Exercise requirements | The output is the line containing "Task: Click the FILTER button" plus every later line down to the end of the listing below, copied exactly. No pictures belong in it.

Data to examine |

<<<<

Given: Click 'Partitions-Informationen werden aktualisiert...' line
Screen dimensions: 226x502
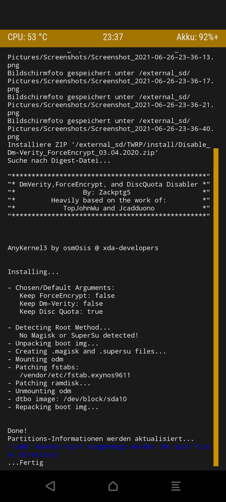Looking at the screenshot, I should point(101,439).
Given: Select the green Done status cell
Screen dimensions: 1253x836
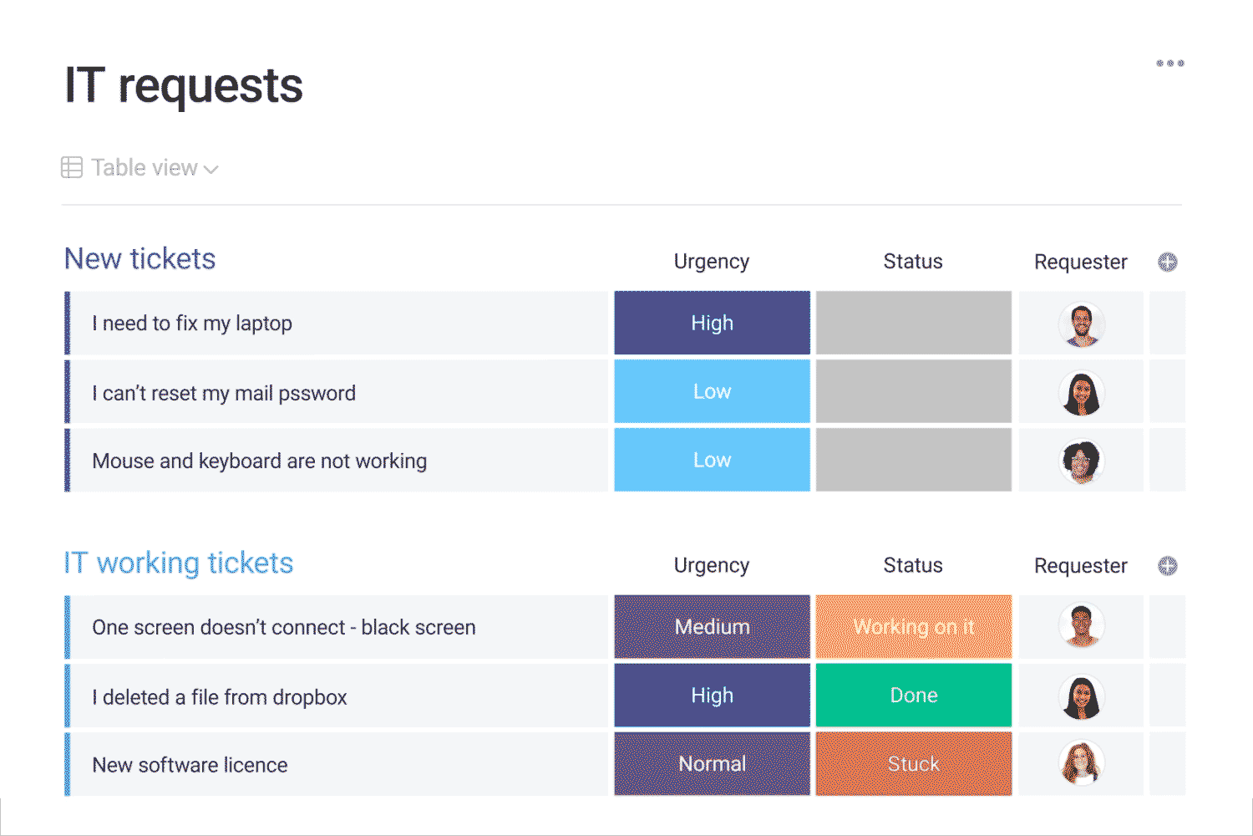Looking at the screenshot, I should click(x=913, y=696).
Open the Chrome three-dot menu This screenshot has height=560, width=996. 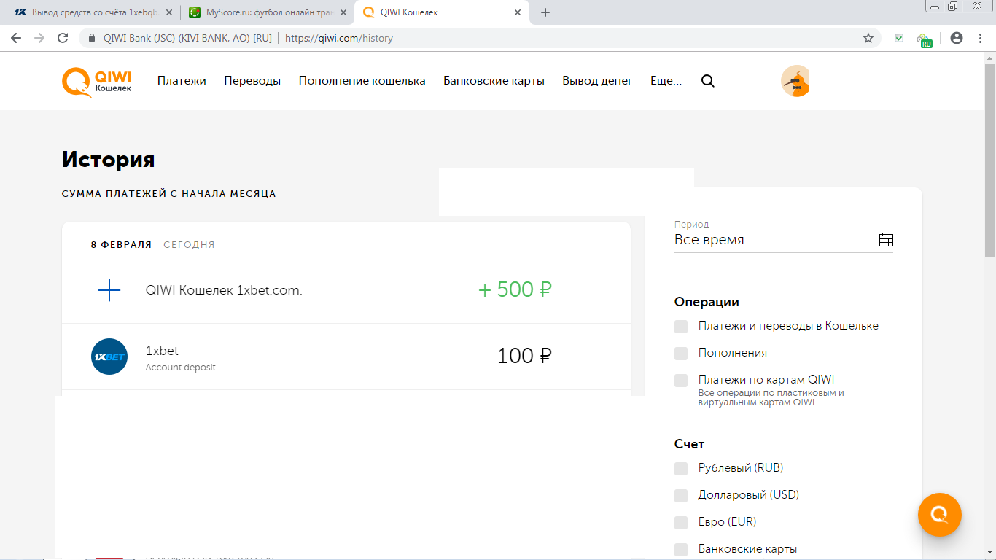(x=979, y=38)
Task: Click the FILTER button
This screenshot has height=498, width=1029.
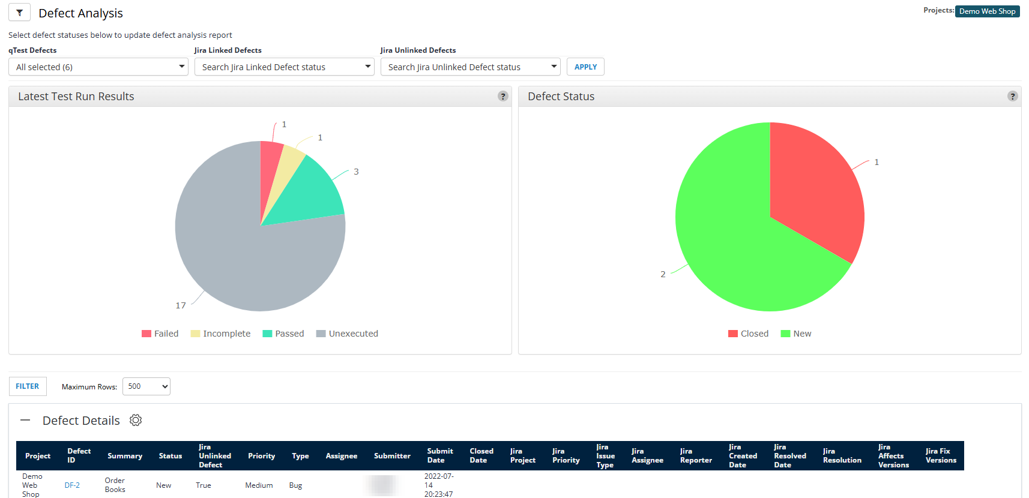Action: click(x=28, y=386)
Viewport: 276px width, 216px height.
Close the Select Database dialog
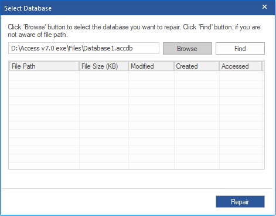pos(264,7)
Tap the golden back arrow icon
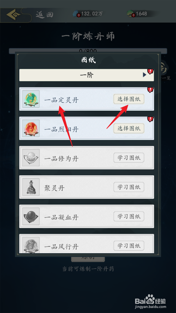 pyautogui.click(x=13, y=15)
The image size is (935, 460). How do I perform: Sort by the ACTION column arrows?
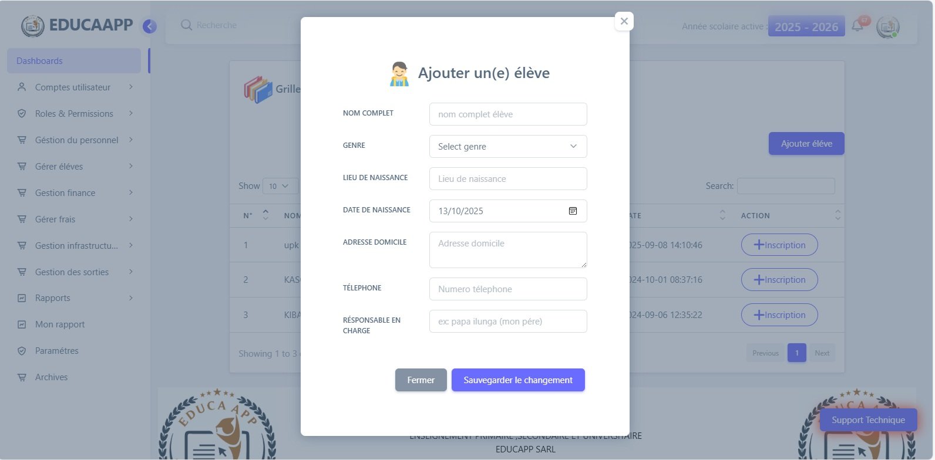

>>>>

Answer section |
Task: Click the FILTER button
This screenshot has height=498, width=1029.
Action: click(x=28, y=386)
Viewport: 276px width, 216px height.
Close the Select Database dialog
pos(264,7)
Tap the golden back arrow icon
 pyautogui.click(x=13, y=15)
The image size is (935, 460). How do I perform: Sort by the ACTION column arrows?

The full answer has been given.